TASK TO COMPLETE
Can you transcribe every line of this listing exactly, leaving out the pictures?

GIVEN RECORDS
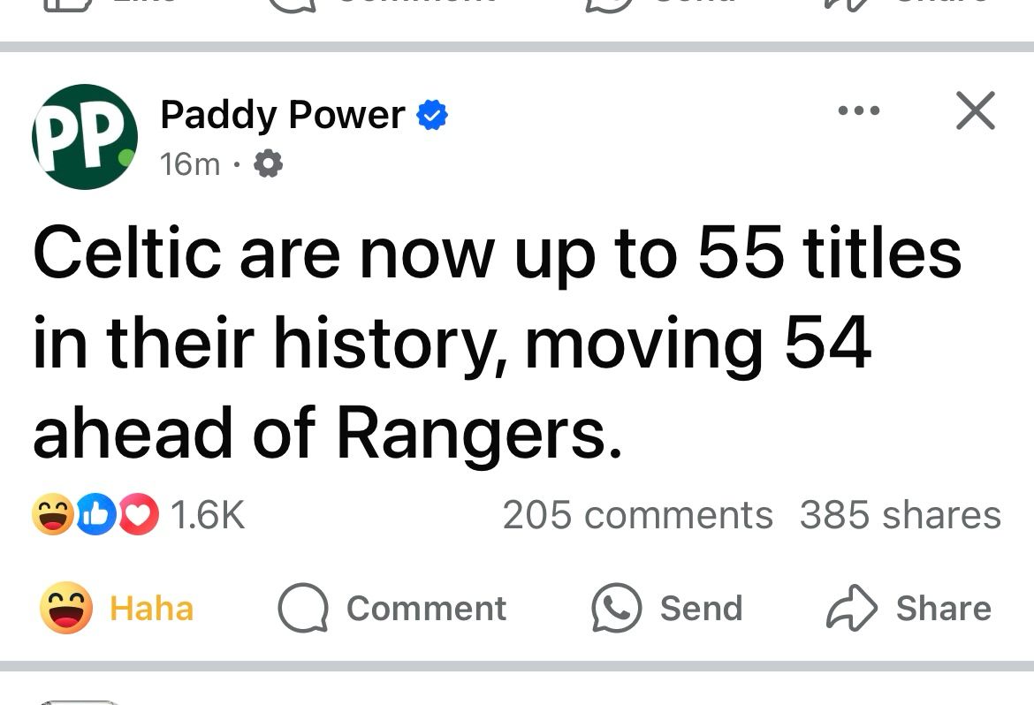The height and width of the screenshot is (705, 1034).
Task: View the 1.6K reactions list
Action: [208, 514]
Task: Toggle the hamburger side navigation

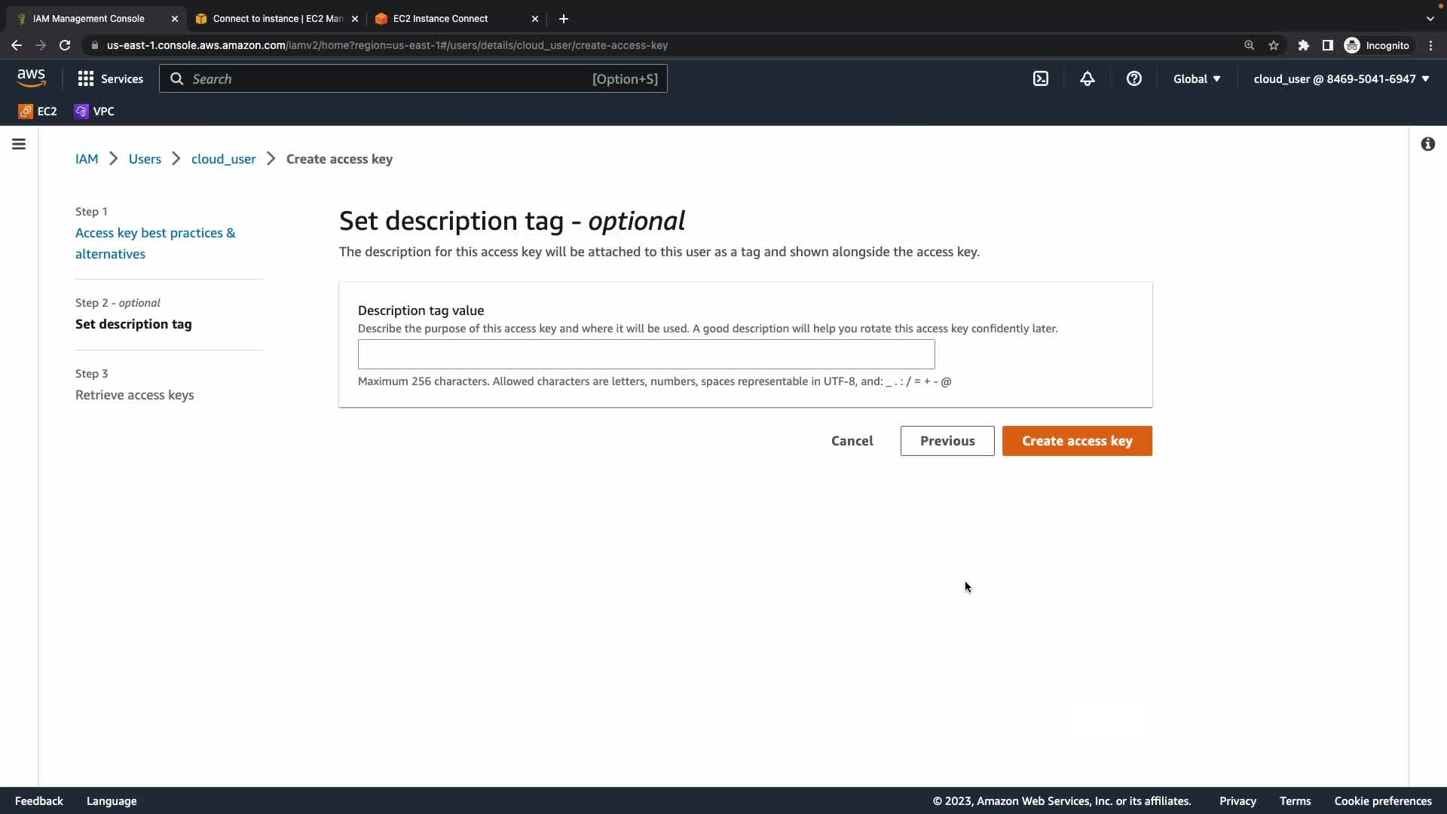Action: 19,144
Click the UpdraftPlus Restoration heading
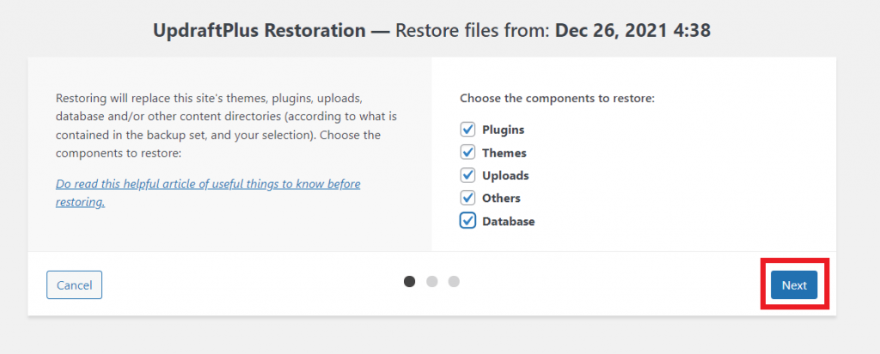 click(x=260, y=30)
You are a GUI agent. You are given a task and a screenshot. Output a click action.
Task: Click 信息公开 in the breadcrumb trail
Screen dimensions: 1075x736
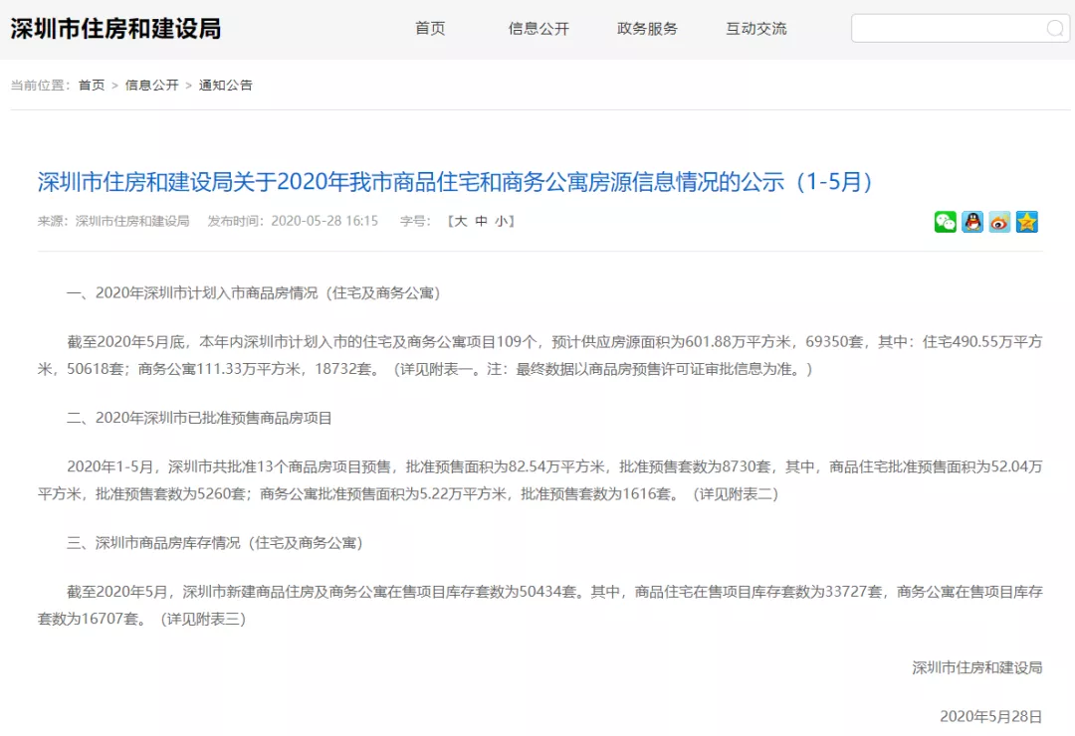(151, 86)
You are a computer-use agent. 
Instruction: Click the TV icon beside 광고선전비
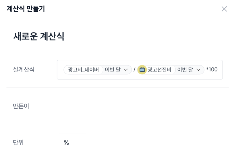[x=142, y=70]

RESPONSE TO THE EXERCISE
The height and width of the screenshot is (705, 1034).
Task: View the 1.6K reactions list
Action: [208, 514]
Task: Toggle the hamburger side navigation

Action: 19,144
Click the UpdraftPlus Restoration heading
 click(x=260, y=30)
You are a GUI agent. You are given a task and a screenshot. Output a click action.
Task: Click 信息公开 in the breadcrumb trail
Screen dimensions: 1075x736
(151, 86)
You are a computer-use agent. 
Instruction: Click the TV icon beside 광고선전비
[x=142, y=70]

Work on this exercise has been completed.